We have 2 SCOM Management Server , one of this, since 3 days ago, stucks in grey state, if we Flush Health Service State and Cache on this Management Server, it comes back to green status but in 15-20 minutes stucks on grey again.
Analyzing the causes, we see that since 3 days ago, the number of StateChange that usually is from 100 to 3000 changes per day, the last 3 days as an average of 35.000 changes!! If we query database to identify what monitor is the root cause, we don’t found any suspect monitor, the top 50 noise monitors are in normal values and are the usually common monitors that generates noise (ping monitor, etc)
We are very worried because this floods don’t stop and the DWH not stop growing, also we have high disk latencies on the LUN that uses the SCOM SQL Database
¿any idea how to resolve this?
I attach the top 50 noises monitor but seems ok, the first is Microsot.SystemCenter Ping with 3328 changes (normal in a big environment)
I would suggest that you open a case with Microsoft support immediately and not wait for an answer here. I had a similar problem last year where constant state changes were causing my data warehouse to grow very quickly. The problem is that once you fix the problem you are left with a data warehouse that is HUGE and you will have no way of reclaiming that space once the data is purged.

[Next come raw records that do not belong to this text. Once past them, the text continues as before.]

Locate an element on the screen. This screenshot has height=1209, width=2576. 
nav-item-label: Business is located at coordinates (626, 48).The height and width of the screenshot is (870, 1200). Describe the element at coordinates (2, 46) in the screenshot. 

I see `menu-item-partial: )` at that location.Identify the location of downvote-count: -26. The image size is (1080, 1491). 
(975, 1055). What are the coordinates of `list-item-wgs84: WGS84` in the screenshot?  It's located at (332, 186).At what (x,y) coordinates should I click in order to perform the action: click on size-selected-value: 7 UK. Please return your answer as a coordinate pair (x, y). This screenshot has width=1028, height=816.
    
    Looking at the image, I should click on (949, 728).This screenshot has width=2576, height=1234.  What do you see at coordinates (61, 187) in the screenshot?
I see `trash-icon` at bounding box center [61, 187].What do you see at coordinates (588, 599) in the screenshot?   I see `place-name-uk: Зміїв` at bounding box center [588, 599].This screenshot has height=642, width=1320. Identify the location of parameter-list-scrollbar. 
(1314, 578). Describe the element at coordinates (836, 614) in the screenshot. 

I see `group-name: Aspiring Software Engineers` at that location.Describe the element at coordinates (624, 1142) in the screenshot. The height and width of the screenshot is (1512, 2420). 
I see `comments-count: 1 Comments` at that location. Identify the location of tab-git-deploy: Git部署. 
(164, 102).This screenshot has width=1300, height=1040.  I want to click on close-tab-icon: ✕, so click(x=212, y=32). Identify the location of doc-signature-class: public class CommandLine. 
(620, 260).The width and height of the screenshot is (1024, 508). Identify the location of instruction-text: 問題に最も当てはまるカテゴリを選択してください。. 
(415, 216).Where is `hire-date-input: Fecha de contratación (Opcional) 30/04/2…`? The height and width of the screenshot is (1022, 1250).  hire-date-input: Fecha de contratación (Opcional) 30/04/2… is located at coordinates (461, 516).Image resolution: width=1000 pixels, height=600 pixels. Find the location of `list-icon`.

Microsoft does not recommend you do a DB Shrink of the DW. I even tried doing a backup of the DW and then restoring from backup but the whitespace was still there so I am now stuck with a DW that is 1.5 TB’s in size but over half of it is just empty white-space which is a waste of storage.
After lot of hours investigating logs and eventviewer lines, I was capable to resolve the problem, the problem was initiated by some old agents (windows 2003) was causing flood on DWH, root cause was old versions of Windows 2003 with agent, and another agentless (w2k).
Microsoft support corfirms my solution after I resolve by my researching.